Like Salyer, Oklahoma City Municipal Counselor Ken Jordan said the ordinance was designed as a traffic safety measure. In a response letter to ACLU Oklahoma, Jordan said the ordinance was "not an attempt at criminalizing and punishing poverty."

"It (the proposed ordinance) is an attempt to keep people off of traffic control devices for their safety and the safety of others," he wrote. City officials, Jordan wrote, believe the ordinance is constitutional. "Nevertheless, we are more than willing to consider any possible changes to the ordinance you would like to advance," he said.
The ACLU isn't the only group to express concern over the proposed ordinance.

On Oct. 2, the Board of Directors of the Oklahoma Professional Chapter of the Society of Professional Journalists voted to oppose the ordinance.

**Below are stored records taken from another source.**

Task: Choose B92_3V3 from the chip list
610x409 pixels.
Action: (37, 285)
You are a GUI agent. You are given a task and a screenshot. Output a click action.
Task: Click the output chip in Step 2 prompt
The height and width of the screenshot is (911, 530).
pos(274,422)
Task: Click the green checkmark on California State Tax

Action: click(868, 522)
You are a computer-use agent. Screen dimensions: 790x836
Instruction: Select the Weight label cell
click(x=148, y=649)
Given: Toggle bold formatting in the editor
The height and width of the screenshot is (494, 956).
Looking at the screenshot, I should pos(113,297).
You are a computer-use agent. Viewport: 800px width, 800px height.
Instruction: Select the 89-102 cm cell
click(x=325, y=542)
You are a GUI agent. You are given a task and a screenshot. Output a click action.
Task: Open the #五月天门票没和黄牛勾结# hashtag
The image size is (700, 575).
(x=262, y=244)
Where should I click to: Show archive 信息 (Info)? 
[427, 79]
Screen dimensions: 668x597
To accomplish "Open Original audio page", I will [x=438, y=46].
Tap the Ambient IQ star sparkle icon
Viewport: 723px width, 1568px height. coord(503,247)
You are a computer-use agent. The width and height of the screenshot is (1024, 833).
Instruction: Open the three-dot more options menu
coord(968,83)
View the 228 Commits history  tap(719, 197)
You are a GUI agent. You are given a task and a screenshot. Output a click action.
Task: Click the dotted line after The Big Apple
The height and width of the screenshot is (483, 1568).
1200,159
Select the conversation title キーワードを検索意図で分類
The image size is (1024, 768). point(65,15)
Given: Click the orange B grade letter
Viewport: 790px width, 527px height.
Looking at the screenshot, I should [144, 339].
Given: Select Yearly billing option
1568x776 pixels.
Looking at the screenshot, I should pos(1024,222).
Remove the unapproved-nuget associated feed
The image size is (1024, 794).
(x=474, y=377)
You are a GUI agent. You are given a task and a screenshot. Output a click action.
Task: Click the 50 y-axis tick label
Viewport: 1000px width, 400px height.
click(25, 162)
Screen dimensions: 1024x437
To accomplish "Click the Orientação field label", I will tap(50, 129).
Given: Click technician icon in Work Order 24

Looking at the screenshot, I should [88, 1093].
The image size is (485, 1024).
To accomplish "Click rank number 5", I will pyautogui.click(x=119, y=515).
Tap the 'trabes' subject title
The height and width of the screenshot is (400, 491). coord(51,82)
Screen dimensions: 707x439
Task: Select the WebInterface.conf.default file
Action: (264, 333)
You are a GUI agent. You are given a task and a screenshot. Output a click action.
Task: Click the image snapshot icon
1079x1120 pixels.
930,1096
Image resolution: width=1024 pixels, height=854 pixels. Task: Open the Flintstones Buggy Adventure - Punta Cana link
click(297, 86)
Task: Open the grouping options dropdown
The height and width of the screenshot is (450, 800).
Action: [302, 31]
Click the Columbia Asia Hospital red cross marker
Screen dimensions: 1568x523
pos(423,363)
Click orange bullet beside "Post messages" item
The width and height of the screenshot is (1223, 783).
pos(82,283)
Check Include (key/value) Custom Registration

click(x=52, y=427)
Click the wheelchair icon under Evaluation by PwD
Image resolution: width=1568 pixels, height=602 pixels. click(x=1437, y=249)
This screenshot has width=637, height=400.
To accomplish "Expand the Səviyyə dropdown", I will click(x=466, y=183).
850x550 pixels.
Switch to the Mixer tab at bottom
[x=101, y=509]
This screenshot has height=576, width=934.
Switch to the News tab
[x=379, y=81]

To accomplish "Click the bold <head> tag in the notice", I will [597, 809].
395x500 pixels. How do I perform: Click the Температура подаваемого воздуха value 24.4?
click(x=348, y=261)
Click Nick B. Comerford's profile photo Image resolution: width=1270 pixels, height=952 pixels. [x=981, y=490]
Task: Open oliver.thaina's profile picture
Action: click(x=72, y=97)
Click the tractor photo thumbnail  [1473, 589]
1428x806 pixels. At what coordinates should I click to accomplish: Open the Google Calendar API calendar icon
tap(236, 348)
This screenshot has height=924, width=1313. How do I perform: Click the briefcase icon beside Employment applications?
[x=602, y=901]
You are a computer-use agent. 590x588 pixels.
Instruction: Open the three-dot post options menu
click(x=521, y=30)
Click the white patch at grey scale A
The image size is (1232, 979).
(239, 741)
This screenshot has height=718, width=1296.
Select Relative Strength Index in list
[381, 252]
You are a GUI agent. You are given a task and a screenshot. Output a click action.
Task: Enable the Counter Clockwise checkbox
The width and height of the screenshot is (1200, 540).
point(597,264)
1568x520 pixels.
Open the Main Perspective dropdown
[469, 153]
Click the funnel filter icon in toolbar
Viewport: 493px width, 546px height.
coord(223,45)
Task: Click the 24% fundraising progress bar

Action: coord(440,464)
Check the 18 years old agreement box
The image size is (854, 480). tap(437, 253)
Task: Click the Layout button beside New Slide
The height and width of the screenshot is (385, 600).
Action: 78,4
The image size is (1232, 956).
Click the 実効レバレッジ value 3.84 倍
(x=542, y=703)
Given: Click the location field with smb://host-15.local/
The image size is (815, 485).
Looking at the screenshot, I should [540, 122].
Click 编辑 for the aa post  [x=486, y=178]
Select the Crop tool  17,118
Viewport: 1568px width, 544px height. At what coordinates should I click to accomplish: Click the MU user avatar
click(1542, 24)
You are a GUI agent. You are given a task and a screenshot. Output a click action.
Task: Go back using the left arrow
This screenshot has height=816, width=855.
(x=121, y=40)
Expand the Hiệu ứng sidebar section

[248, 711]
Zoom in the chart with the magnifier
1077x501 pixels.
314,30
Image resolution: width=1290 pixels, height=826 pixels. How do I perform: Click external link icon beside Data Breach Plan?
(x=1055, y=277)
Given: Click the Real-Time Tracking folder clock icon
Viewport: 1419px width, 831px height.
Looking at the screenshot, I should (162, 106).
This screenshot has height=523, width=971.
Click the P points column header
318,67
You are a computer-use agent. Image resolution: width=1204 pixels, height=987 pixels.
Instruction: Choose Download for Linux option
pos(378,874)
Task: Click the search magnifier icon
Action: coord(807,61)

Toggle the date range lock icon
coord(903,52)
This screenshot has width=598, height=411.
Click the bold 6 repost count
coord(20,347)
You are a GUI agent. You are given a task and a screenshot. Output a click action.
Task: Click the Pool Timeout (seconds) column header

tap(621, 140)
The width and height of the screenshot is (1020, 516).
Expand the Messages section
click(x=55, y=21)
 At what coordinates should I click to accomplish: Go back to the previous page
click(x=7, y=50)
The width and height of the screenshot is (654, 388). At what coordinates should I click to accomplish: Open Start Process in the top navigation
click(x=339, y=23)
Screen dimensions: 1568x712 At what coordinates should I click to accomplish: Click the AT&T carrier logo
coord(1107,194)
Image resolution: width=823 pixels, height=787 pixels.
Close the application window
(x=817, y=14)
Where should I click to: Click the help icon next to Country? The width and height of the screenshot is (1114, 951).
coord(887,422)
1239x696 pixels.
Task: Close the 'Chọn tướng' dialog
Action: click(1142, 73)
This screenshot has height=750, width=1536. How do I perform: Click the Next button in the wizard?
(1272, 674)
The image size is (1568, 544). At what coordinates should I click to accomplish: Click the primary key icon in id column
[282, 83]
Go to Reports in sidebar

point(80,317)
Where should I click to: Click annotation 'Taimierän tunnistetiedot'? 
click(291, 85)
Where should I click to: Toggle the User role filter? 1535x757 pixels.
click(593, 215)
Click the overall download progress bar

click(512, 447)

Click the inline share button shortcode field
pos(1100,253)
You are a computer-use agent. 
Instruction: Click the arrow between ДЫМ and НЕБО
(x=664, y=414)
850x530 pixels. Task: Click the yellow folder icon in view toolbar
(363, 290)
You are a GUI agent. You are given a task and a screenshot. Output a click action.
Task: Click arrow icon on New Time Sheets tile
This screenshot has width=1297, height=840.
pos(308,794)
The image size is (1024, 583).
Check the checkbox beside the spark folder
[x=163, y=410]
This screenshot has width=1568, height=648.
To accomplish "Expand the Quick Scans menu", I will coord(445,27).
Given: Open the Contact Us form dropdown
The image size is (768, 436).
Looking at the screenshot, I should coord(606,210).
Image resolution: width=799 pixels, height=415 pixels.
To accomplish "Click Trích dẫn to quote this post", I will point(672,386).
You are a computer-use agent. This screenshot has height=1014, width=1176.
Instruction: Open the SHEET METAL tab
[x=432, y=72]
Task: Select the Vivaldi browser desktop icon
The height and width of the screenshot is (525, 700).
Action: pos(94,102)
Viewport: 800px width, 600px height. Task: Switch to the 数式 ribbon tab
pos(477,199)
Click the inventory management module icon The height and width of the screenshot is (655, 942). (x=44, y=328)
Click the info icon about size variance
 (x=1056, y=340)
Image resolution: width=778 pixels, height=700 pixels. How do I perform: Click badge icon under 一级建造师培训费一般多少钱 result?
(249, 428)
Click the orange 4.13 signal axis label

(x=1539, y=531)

Media professionals, SPJ President Michael Cross said in a letter to city officials, would be prohibited from covering breaking news that occurred on a road or highway.
"Prohibiting a media representative from being in a median or on a roadway to cover a breaking event would act as a prior restraint on that media outlet and prevent them from informing the public," Cross said.
Since that action, the Oklahoma City Council has backed away from adopting the ordinance. On Oct. 9, Salyer delayed the vote on the ordinance until December, saying she wanted time to gather more information and data about traffic safety and panhandling in Oklahoma City.

Kiesel, the ACLU's executive director, praised the council's decision.

"I'm pleased they've postponed a vote on this proposal," he said. "Councilwoman Salyer is correct. The city needs more data and statistics. I'm hopeful that once they've had a chance to review the numbers, the city will take a different approach to the problem of homelessness."

Still, for magazine vendors such as Hassan, selling the Curbside Chronicle remains a life changing job. "I have a job. I have some money and I'm getting an apartment," he said. "Selling the Curbside Chronicle has helped me change my life."